▶ Supplied entries:
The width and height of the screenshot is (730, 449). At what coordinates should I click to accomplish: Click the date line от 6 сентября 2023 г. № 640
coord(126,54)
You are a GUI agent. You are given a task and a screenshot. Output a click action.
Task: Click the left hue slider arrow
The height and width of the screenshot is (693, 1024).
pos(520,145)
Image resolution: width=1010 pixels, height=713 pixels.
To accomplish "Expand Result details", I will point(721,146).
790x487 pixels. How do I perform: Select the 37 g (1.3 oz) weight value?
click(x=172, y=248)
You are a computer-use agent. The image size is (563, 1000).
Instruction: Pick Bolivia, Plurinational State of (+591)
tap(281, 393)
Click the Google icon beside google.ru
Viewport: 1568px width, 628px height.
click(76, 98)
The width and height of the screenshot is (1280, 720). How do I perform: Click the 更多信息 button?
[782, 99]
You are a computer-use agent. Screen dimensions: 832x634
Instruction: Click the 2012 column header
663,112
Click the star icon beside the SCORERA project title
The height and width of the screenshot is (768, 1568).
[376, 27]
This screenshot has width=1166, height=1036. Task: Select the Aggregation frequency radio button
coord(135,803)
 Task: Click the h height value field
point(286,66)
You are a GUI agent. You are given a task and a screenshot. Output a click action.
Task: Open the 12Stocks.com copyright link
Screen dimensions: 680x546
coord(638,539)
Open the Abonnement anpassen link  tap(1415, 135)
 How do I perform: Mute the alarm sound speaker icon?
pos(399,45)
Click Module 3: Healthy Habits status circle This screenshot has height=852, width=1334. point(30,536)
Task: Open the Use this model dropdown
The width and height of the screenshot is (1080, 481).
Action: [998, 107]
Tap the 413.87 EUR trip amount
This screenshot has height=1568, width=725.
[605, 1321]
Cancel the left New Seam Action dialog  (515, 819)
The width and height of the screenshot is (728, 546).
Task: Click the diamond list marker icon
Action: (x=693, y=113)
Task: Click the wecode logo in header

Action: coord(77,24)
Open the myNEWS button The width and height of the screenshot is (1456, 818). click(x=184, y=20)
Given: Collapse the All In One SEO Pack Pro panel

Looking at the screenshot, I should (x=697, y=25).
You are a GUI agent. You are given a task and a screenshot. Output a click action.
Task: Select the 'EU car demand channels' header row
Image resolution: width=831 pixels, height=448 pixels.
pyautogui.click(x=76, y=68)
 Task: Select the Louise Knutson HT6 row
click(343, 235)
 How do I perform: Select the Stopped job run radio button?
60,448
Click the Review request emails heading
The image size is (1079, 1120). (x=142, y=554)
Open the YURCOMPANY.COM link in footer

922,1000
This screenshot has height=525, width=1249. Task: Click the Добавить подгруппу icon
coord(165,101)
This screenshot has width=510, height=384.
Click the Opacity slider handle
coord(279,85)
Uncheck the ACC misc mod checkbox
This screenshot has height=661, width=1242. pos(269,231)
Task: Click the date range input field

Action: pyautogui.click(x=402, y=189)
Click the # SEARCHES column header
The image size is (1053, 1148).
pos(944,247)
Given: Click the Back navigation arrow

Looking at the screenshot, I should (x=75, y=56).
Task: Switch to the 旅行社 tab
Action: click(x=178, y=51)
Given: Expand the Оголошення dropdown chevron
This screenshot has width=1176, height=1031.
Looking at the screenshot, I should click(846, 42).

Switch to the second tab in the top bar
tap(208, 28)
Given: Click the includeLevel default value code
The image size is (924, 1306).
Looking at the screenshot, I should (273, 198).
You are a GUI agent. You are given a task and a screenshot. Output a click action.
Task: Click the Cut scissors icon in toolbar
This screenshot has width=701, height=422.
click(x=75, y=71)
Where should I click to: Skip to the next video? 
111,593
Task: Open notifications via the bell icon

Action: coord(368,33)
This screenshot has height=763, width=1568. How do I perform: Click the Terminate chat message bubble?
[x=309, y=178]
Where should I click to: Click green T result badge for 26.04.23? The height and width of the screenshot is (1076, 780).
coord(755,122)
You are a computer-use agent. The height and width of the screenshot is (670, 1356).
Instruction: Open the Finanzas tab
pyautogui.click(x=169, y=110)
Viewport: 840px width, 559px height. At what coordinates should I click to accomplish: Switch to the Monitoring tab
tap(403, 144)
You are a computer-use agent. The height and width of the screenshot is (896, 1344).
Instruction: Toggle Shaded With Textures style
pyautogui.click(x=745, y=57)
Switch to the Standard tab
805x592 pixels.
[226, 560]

▶ Problem: Could you turn every line of the data above into a JSON array of strings, with one string per line and blank lines omitted?

▶ Solution to the exercise:
[
  "The width and height of the screenshot is (730, 449). At what coordinates should I click to accomplish: Click the date line от 6 сентября 2023 г. № 640",
  "coord(126,54)",
  "You are a GUI agent. You are given a task and a screenshot. Output a click action.",
  "Task: Click the left hue slider arrow",
  "The height and width of the screenshot is (693, 1024).",
  "pos(520,145)",
  "Image resolution: width=1010 pixels, height=713 pixels.",
  "To accomplish \"Expand Result details\", I will point(721,146).",
  "790x487 pixels. How do I perform: Select the 37 g (1.3 oz) weight value?",
  "click(x=172, y=248)",
  "You are a computer-use agent. The image size is (563, 1000).",
  "Instruction: Pick Bolivia, Plurinational State of (+591)",
  "tap(281, 393)",
  "Click the Google icon beside google.ru",
  "Viewport: 1568px width, 628px height.",
  "click(76, 98)",
  "The width and height of the screenshot is (1280, 720). How do I perform: Click the 更多信息 button?",
  "[782, 99]",
  "You are a computer-use agent. Screen dimensions: 832x634",
  "Instruction: Click the 2012 column header",
  "663,112",
  "Click the star icon beside the SCORERA project title",
  "The height and width of the screenshot is (768, 1568).",
  "[376, 27]",
  "This screenshot has width=1166, height=1036. Task: Select the Aggregation frequency radio button",
  "coord(135,803)",
  " Task: Click the h height value field",
  "point(286,66)",
  "You are a GUI agent. You are given a task and a screenshot. Output a click action.",
  "Task: Open the 12Stocks.com copyright link",
  "Screen dimensions: 680x546",
  "coord(638,539)",
  "Open the Abonnement anpassen link  tap(1415, 135)",
  " How do I perform: Mute the alarm sound speaker icon?",
  "pos(399,45)",
  "Click Module 3: Healthy Habits status circle This screenshot has height=852, width=1334. point(30,536)",
  "Task: Open the Use this model dropdown",
  "The width and height of the screenshot is (1080, 481).",
  "Action: [998, 107]",
  "Tap the 413.87 EUR trip amount",
  "This screenshot has height=1568, width=725.",
  "[605, 1321]",
  "Cancel the left New Seam Action dialog  (515, 819)",
  "The width and height of the screenshot is (728, 546).",
  "Task: Click the diamond list marker icon",
  "Action: (x=693, y=113)",
  "Task: Click the wecode logo in header",
  "Action: coord(77,24)",
  "Open the myNEWS button The width and height of the screenshot is (1456, 818). click(x=184, y=20)",
  "Given: Collapse the All In One SEO Pack Pro panel",
  "Looking at the screenshot, I should (x=697, y=25).",
  "You are a GUI agent. You are given a task and a screenshot. Output a click action.",
  "Task: Select the 'EU car demand channels' header row",
  "Image resolution: width=831 pixels, height=448 pixels.",
  "pyautogui.click(x=76, y=68)",
  " Task: Select the Louise Knutson HT6 row",
  "click(343, 235)",
  " How do I perform: Select the Stopped job run radio button?",
  "60,448",
  "Click the Review request emails heading",
  "The image size is (1079, 1120). (x=142, y=554)",
  "Open the YURCOMPANY.COM link in footer",
  "922,1000",
  "This screenshot has height=525, width=1249. Task: Click the Добавить подгруппу icon",
  "coord(165,101)",
  "This screenshot has width=510, height=384.",
  "Click the Opacity slider handle",
  "coord(279,85)",
  "Uncheck the ACC misc mod checkbox",
  "This screenshot has height=661, width=1242. pos(269,231)",
  "Task: Click the date range input field",
  "Action: pyautogui.click(x=402, y=189)",
  "Click the # SEARCHES column header",
  "The image size is (1053, 1148).",
  "pos(944,247)",
  "Given: Click the Back navigation arrow",
  "Looking at the screenshot, I should (x=75, y=56).",
  "Task: Switch to the 旅行社 tab",
  "Action: click(x=178, y=51)",
  "Given: Expand the Оголошення dropdown chevron",
  "This screenshot has width=1176, height=1031.",
  "Looking at the screenshot, I should click(846, 42).",
  "Switch to the second tab in the top bar",
  "tap(208, 28)",
  "Given: Click the includeLevel default value code",
  "The image size is (924, 1306).",
  "Looking at the screenshot, I should (273, 198).",
  "You are a GUI agent. You are given a task and a screenshot. Output a click action.",
  "Task: Click the Cut scissors icon in toolbar",
  "This screenshot has width=701, height=422.",
  "click(x=75, y=71)",
  "Where should I click to: Skip to the next video? ",
  "111,593",
  "Task: Open notifications via the bell icon",
  "Action: coord(368,33)",
  "This screenshot has height=763, width=1568. How do I perform: Click the Terminate chat message bubble?",
  "[x=309, y=178]",
  "Where should I click to: Click green T result badge for 26.04.23? The height and width of the screenshot is (1076, 780).",
  "coord(755,122)",
  "You are a computer-use agent. The height and width of the screenshot is (670, 1356).",
  "Instruction: Open the Finanzas tab",
  "pyautogui.click(x=169, y=110)",
  "Viewport: 840px width, 559px height. At what coordinates should I click to accomplish: Switch to the Monitoring tab",
  "tap(403, 144)",
  "You are a computer-use agent. The height and width of the screenshot is (896, 1344).",
  "Instruction: Toggle Shaded With Textures style",
  "pyautogui.click(x=745, y=57)",
  "Switch to the Standard tab",
  "805x592 pixels.",
  "[226, 560]"
]